28 июня Андрей Иванович вспоминал о дне рождения своего отца, о том, как скучал от праздности прошлым летом в Вене, и написал, что собирается идти к обедне, где ему «хочется застать» (272: 58). Этими словами фраза заканчивается. Кого или что рассчитывал Андрей Иванович застать в церкви, мы уже вряд ли когда-нибудь узнаем. Затем идет окончание начатого тремя днями ранее стихотворения:

Уже ничем не утешает

Себя смущенный в скорби дух!

Весна природу воскрешает,

Но твой осиротевший друг

Среди сияющей природы

Один скитается в тоске.

Напрасно ждет, лишен свободы,

Щастливой части и себе.

Не верит, кто благополучен,

Мой друг! нещастного слезам,

Но кто страдал мечтою сам,

Кто сам тоскою был размучен

И, миг себя щастливым зрев,

Навеки щастия лишенный,

Судьбы жестокой терпит гнев

И ей на муку осужденный,

Не зрит, не зрит бедам конца?–

Тому все бедства вероятны,

Тому везде, везде понятны

В печали ноющи сердца.

(Там же, 58)

Последняя запись отражает занятия Тургенева 29 и 30 июня. 29-го он пировал у Huguet, с кем – опять же неизвестно, потом смотрел комедию А. – Р. Лесажа «Тюркаре» во французском театре, а 30-го писал отцу и отправил ему письма Павла Нефедьева и брата Александра Ивановича. Дневник завершается словом «Утро» в правом нижнем углу страницы, написанным, вероятно, 1 июля.

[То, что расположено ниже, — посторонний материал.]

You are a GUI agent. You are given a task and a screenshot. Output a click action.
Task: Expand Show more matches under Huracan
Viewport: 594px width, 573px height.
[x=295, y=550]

Последняя страница дневника Андрея Тургенева

3 июля Тургенев вновь пишет домой родителям – за все время после своего возвращения из Вены он пропустил лишь один почтовый день, за что долго и старательно извинялся. В этом письме он сообщает о предстоящем визите в Москву воздухоплавателя Андре-Жака Гарнерена, о слухах, что Ивану Владимировичу Лопухину будет пожалована аренда, которую выберет для него сам государь, и о том, что еще не получил номера карамзинского «Вестника Европы» с публикацией своего младшего брата. Письмо выдержано в шутливом тоне. Впервые за два месяца в нем нет ни одного слова о любовной истории Павла Нефедьева.